» Task statement
Reproduce the listing that follows, line for line.

» Material for this task
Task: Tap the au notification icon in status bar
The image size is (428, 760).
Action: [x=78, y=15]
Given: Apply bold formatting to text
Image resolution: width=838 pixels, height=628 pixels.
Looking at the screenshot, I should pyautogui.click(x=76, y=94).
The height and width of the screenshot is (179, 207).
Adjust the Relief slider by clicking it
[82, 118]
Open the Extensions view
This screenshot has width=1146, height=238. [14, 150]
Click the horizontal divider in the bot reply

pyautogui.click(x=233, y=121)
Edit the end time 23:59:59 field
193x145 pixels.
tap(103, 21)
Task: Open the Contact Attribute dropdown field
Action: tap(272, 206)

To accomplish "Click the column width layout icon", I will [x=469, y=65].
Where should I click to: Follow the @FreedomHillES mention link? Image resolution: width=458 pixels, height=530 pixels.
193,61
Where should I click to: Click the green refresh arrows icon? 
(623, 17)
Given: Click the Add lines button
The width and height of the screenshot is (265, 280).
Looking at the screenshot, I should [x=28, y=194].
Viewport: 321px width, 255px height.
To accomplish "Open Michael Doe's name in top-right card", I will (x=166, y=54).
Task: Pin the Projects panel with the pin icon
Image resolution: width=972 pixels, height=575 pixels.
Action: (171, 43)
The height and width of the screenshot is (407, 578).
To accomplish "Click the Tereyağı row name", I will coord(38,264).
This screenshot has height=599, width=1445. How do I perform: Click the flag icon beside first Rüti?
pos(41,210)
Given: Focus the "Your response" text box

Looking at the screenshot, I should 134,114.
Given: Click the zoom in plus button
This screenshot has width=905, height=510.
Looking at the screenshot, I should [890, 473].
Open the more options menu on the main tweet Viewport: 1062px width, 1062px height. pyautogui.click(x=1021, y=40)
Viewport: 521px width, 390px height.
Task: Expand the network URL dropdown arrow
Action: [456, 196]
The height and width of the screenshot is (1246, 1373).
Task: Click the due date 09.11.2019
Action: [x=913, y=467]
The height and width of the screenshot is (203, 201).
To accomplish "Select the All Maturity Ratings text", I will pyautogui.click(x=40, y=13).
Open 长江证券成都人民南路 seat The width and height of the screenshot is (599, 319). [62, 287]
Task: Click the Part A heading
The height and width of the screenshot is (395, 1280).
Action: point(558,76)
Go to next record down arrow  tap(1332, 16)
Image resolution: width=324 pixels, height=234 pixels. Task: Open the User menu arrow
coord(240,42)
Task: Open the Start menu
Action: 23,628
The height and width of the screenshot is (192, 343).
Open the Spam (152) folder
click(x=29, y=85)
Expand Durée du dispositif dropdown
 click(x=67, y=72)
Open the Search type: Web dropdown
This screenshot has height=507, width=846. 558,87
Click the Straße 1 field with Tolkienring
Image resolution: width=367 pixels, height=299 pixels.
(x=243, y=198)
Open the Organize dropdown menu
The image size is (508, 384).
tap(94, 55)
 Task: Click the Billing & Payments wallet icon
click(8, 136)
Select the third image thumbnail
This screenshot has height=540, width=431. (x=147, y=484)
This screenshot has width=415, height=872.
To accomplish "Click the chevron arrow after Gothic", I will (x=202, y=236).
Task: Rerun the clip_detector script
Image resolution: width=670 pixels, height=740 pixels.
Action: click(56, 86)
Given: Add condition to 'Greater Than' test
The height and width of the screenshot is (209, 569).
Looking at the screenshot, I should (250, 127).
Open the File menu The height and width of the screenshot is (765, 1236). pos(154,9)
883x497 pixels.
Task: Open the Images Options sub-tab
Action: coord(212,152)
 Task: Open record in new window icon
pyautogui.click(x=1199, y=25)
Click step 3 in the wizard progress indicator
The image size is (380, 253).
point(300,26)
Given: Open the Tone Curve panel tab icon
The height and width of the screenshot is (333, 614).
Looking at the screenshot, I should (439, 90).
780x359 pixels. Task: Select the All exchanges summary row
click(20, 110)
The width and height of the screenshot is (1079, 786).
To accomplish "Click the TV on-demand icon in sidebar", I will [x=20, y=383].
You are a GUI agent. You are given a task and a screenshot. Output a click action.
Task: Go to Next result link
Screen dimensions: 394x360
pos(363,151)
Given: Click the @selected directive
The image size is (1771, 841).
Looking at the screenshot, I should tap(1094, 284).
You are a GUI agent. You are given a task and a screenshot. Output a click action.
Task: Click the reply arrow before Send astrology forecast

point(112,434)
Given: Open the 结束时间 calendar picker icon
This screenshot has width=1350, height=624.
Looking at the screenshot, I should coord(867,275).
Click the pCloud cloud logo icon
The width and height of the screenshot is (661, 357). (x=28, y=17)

» Result of this task
Task: Tap the au notification icon in status bar
The image size is (428, 760).
Action: [x=78, y=15]
Given: Apply bold formatting to text
Image resolution: width=838 pixels, height=628 pixels.
Looking at the screenshot, I should pyautogui.click(x=76, y=94).
The height and width of the screenshot is (179, 207).
Adjust the Relief slider by clicking it
[82, 118]
Open the Extensions view
This screenshot has width=1146, height=238. [14, 150]
Click the horizontal divider in the bot reply

pyautogui.click(x=233, y=121)
Edit the end time 23:59:59 field
193x145 pixels.
tap(103, 21)
Task: Open the Contact Attribute dropdown field
Action: tap(272, 206)

To accomplish "Click the column width layout icon", I will [x=469, y=65].
Where should I click to: Follow the @FreedomHillES mention link? Image resolution: width=458 pixels, height=530 pixels.
193,61
Where should I click to: Click the green refresh arrows icon? 
(623, 17)
Given: Click the Add lines button
The width and height of the screenshot is (265, 280).
Looking at the screenshot, I should [x=28, y=194].
Viewport: 321px width, 255px height.
To accomplish "Open Michael Doe's name in top-right card", I will (x=166, y=54).
Task: Pin the Projects panel with the pin icon
Image resolution: width=972 pixels, height=575 pixels.
Action: (171, 43)
The height and width of the screenshot is (407, 578).
To accomplish "Click the Tereyağı row name", I will coord(38,264).
This screenshot has height=599, width=1445. How do I perform: Click the flag icon beside first Rüti?
pos(41,210)
Given: Focus the "Your response" text box

Looking at the screenshot, I should 134,114.
Given: Click the zoom in plus button
This screenshot has width=905, height=510.
Looking at the screenshot, I should [890, 473].
Open the more options menu on the main tweet Viewport: 1062px width, 1062px height. pyautogui.click(x=1021, y=40)
Viewport: 521px width, 390px height.
Task: Expand the network URL dropdown arrow
Action: [456, 196]
The height and width of the screenshot is (1246, 1373).
Task: Click the due date 09.11.2019
Action: [x=913, y=467]
The height and width of the screenshot is (203, 201).
To accomplish "Select the All Maturity Ratings text", I will pyautogui.click(x=40, y=13).
Open 长江证券成都人民南路 seat The width and height of the screenshot is (599, 319). [62, 287]
Task: Click the Part A heading
The height and width of the screenshot is (395, 1280).
Action: point(558,76)
Go to next record down arrow  tap(1332, 16)
Image resolution: width=324 pixels, height=234 pixels. Task: Open the User menu arrow
coord(240,42)
Task: Open the Start menu
Action: 23,628
The height and width of the screenshot is (192, 343).
Open the Spam (152) folder
click(x=29, y=85)
Expand Durée du dispositif dropdown
 click(x=67, y=72)
Open the Search type: Web dropdown
This screenshot has height=507, width=846. 558,87
Click the Straße 1 field with Tolkienring
Image resolution: width=367 pixels, height=299 pixels.
(x=243, y=198)
Open the Organize dropdown menu
The image size is (508, 384).
tap(94, 55)
 Task: Click the Billing & Payments wallet icon
click(8, 136)
Select the third image thumbnail
This screenshot has height=540, width=431. (x=147, y=484)
This screenshot has width=415, height=872.
To accomplish "Click the chevron arrow after Gothic", I will (x=202, y=236).
Task: Rerun the clip_detector script
Image resolution: width=670 pixels, height=740 pixels.
Action: click(56, 86)
Given: Add condition to 'Greater Than' test
The height and width of the screenshot is (209, 569).
Looking at the screenshot, I should (250, 127).
Open the File menu The height and width of the screenshot is (765, 1236). pos(154,9)
883x497 pixels.
Task: Open the Images Options sub-tab
Action: coord(212,152)
 Task: Open record in new window icon
pyautogui.click(x=1199, y=25)
Click step 3 in the wizard progress indicator
The image size is (380, 253).
point(300,26)
Given: Open the Tone Curve panel tab icon
The height and width of the screenshot is (333, 614).
Looking at the screenshot, I should (439, 90).
780x359 pixels. Task: Select the All exchanges summary row
click(20, 110)
The width and height of the screenshot is (1079, 786).
To accomplish "Click the TV on-demand icon in sidebar", I will [x=20, y=383].
You are a GUI agent. You are given a task and a screenshot. Output a click action.
Task: Go to Next result link
Screen dimensions: 394x360
pos(363,151)
Given: Click the @selected directive
The image size is (1771, 841).
Looking at the screenshot, I should tap(1094, 284).
You are a GUI agent. You are given a task and a screenshot. Output a click action.
Task: Click the reply arrow before Send astrology forecast

point(112,434)
Given: Open the 结束时间 calendar picker icon
This screenshot has width=1350, height=624.
Looking at the screenshot, I should coord(867,275).
Click the pCloud cloud logo icon
The width and height of the screenshot is (661, 357). (x=28, y=17)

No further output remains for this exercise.